Where "logo" appears in a line of the entries below, that line should be copied.

**Available records**
----------------------------------------
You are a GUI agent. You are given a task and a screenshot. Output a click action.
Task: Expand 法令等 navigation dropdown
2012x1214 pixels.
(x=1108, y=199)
----------------------------------------
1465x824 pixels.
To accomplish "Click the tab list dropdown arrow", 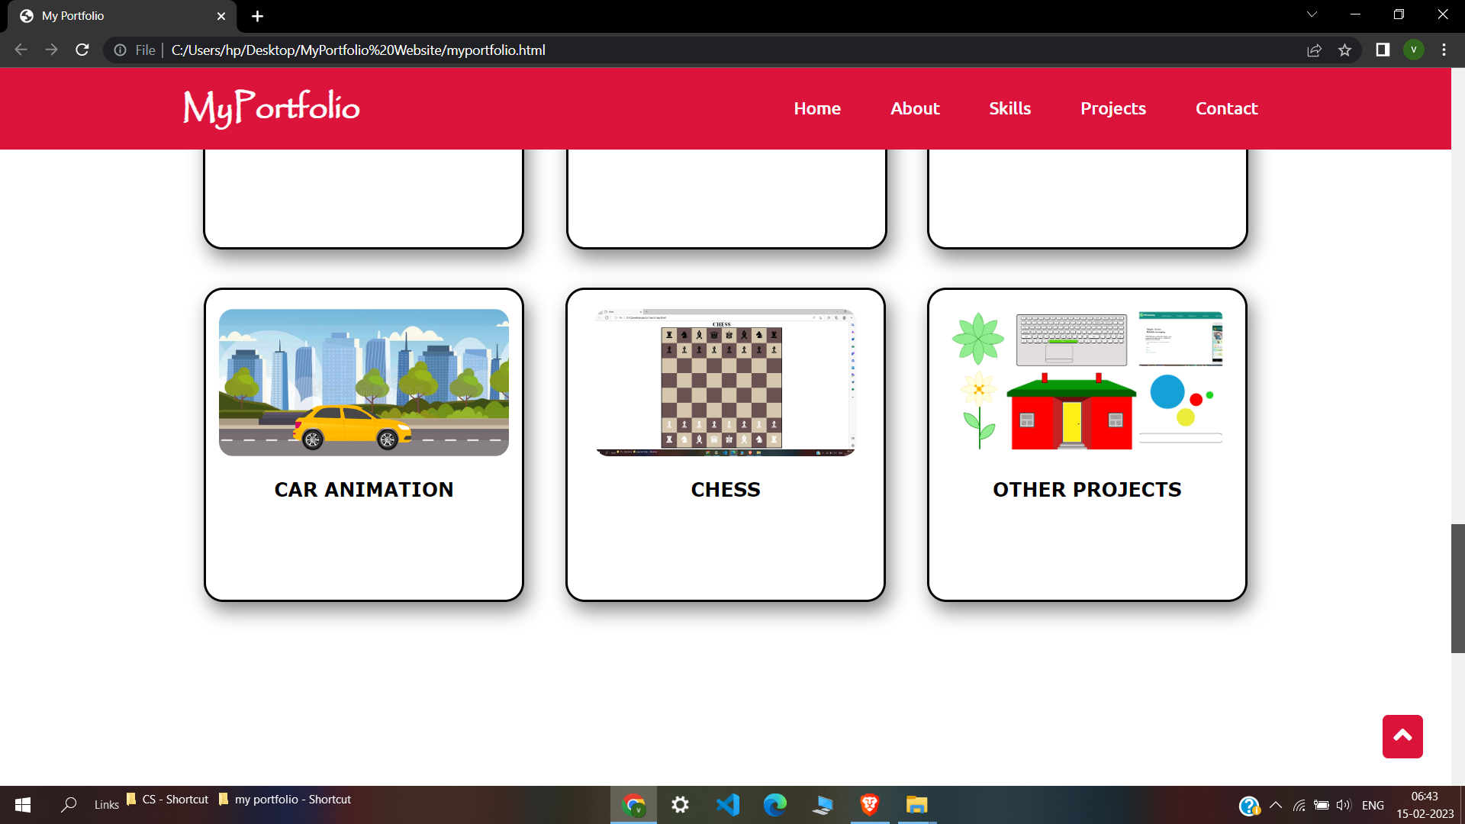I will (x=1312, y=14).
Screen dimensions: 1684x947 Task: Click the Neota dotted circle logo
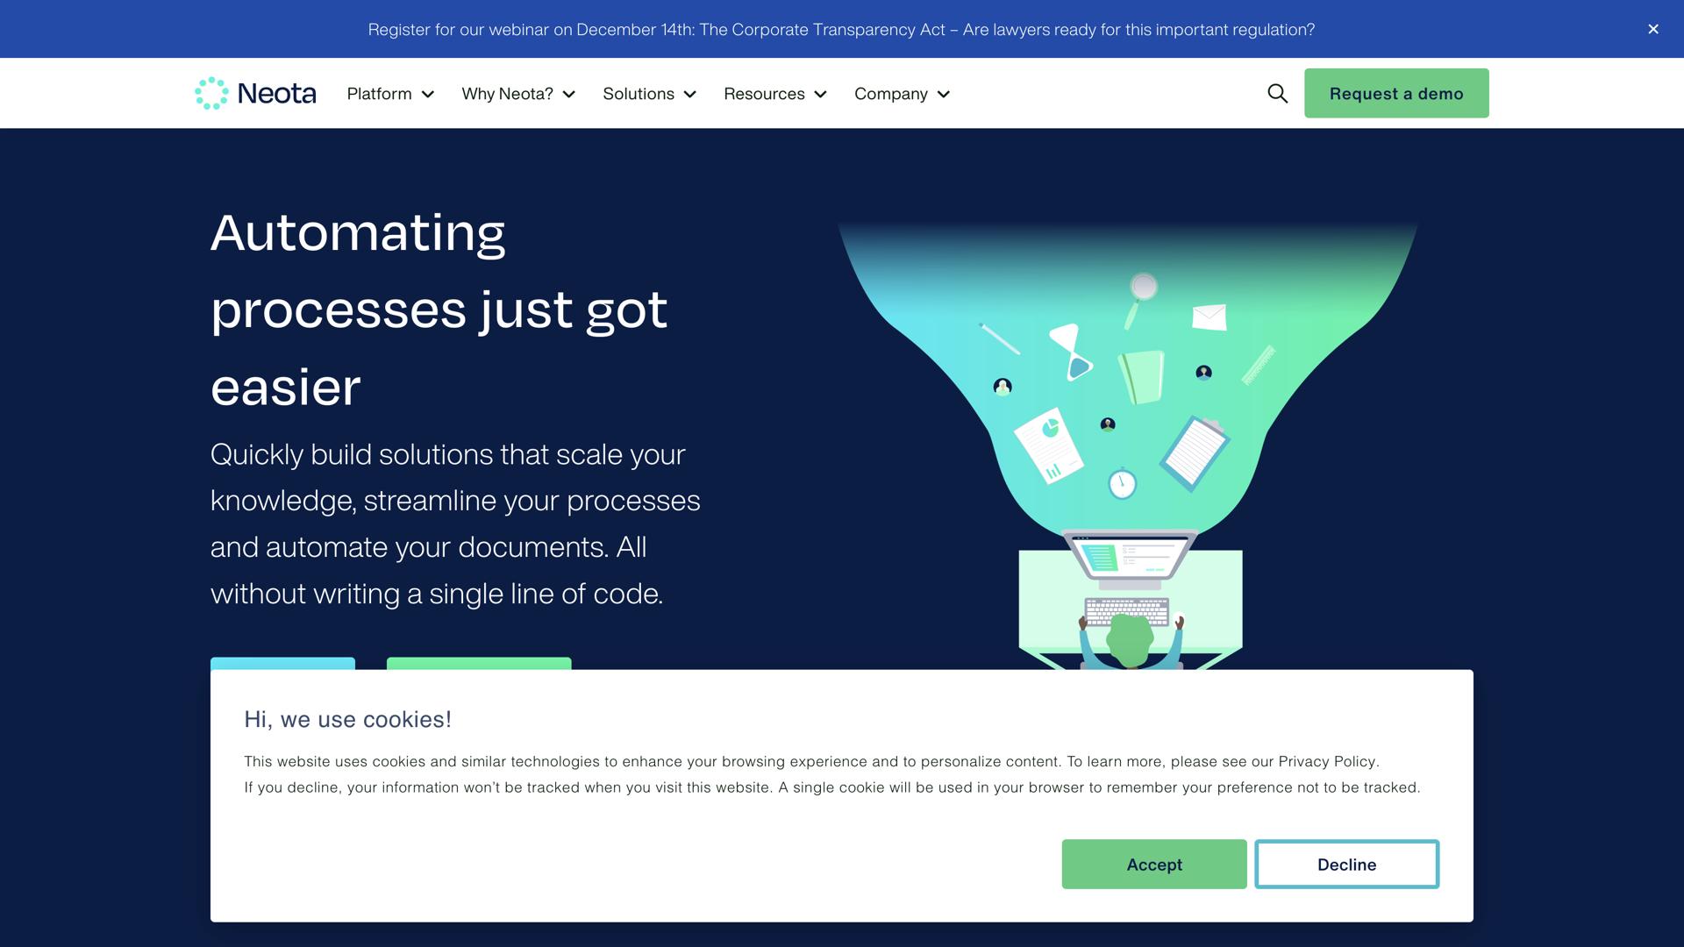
----------------------------------------
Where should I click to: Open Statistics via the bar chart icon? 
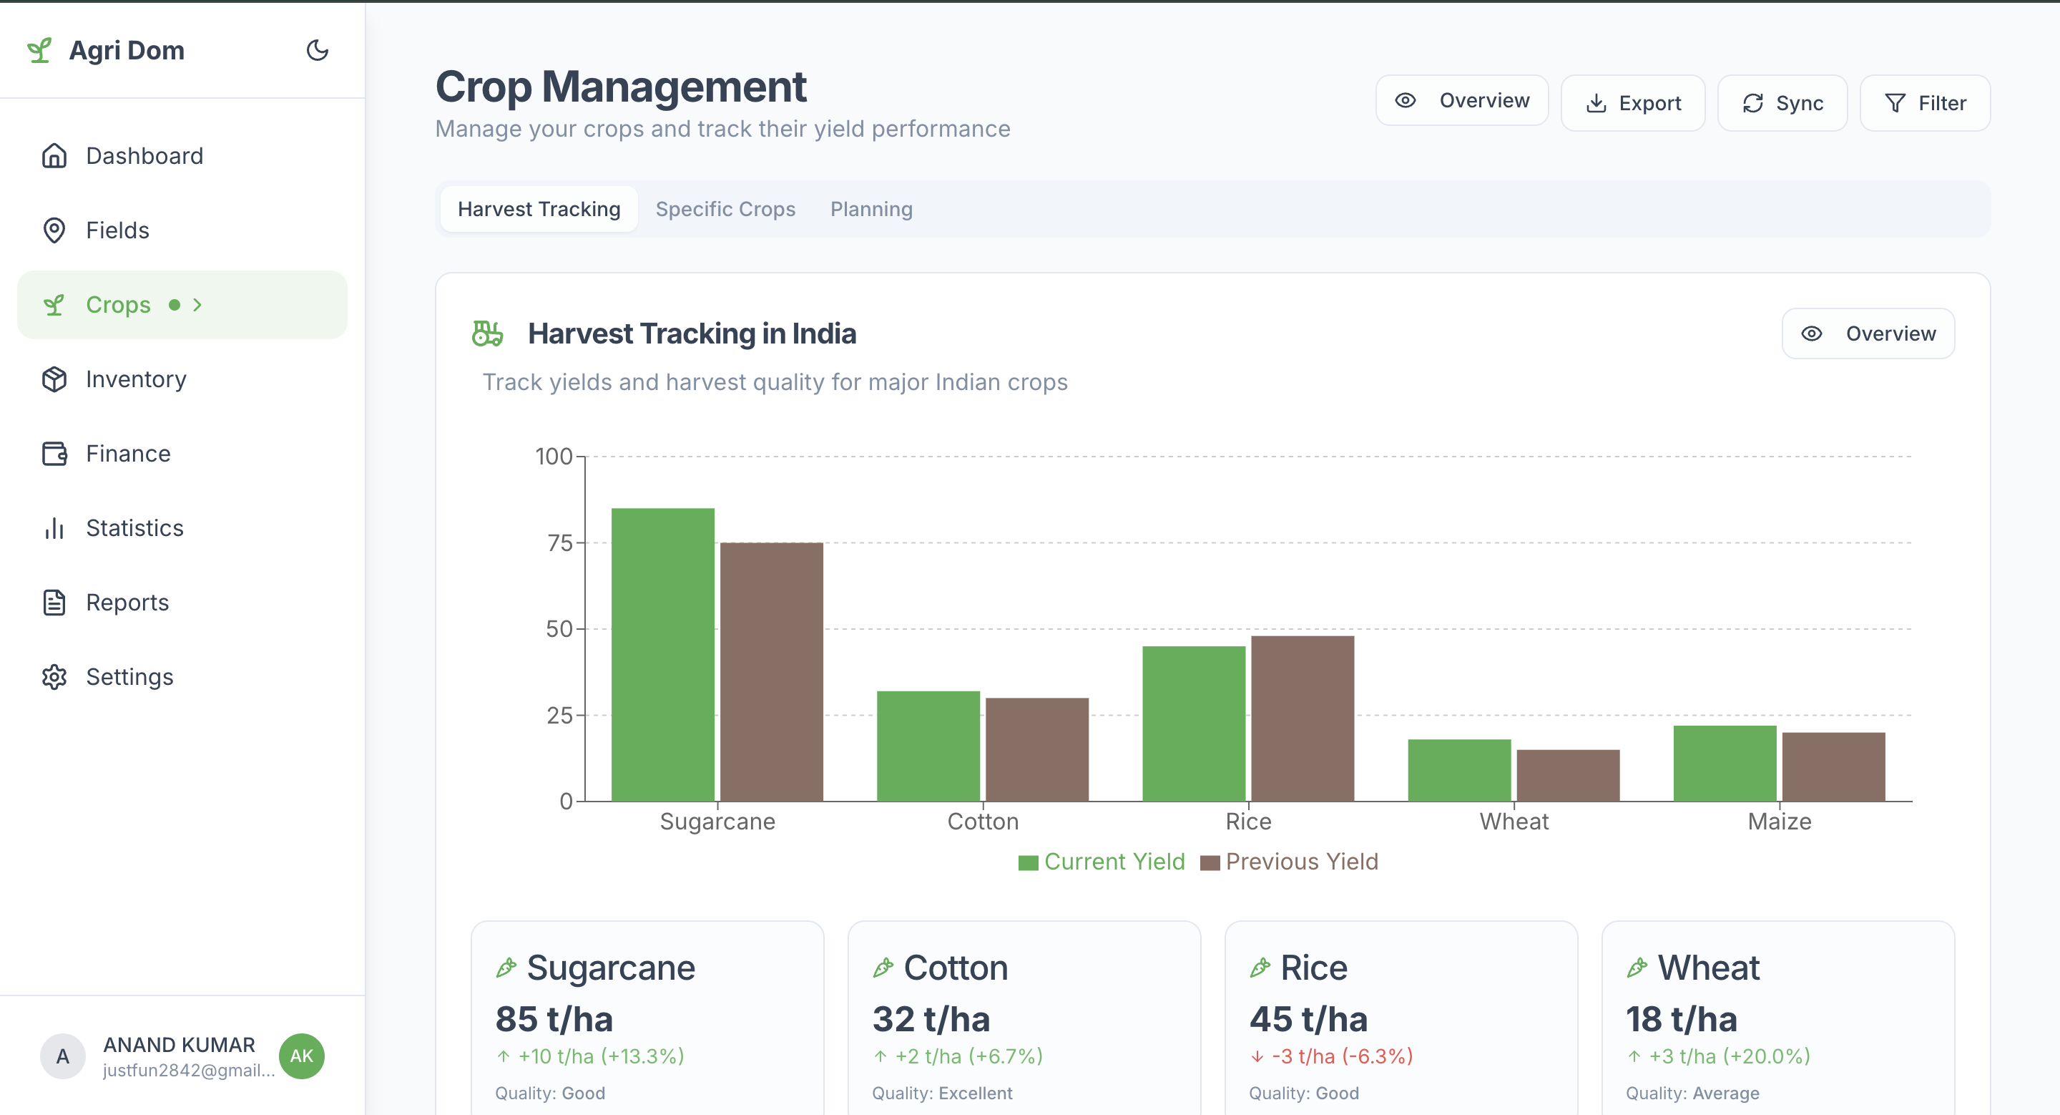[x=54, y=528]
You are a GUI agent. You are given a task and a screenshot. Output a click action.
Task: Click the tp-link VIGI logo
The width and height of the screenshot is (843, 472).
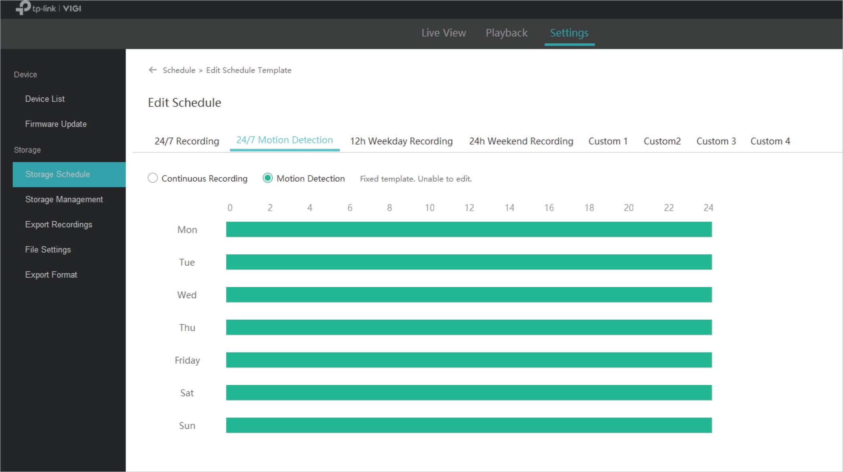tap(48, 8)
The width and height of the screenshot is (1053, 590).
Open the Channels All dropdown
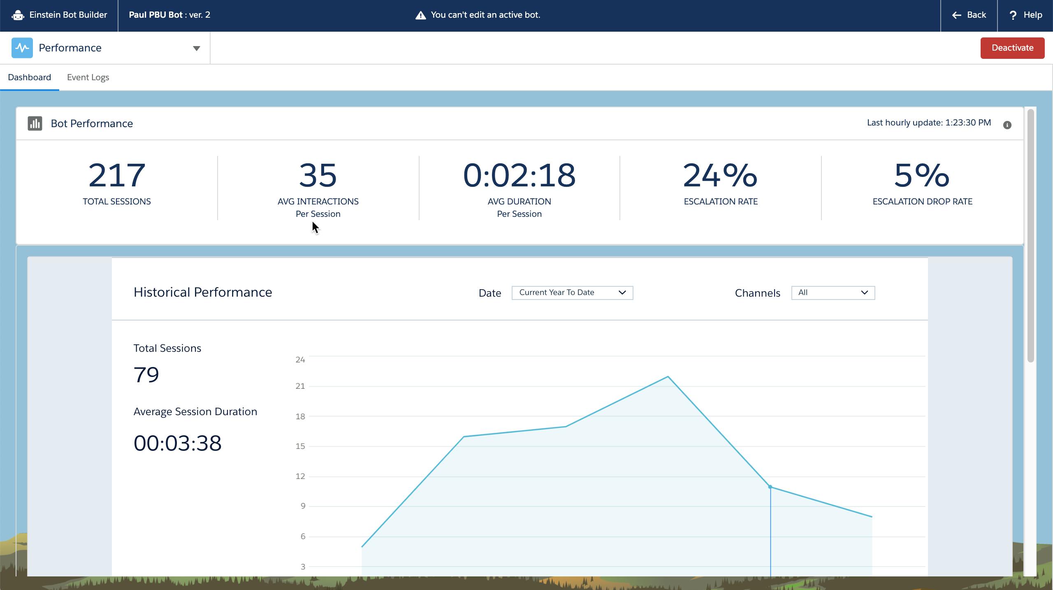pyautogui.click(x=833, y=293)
----------------------------------------
**Task output**
Screen dimensions: 1684x947 Task: Click the Neota dotted circle logo
Task: Click the tp-link VIGI logo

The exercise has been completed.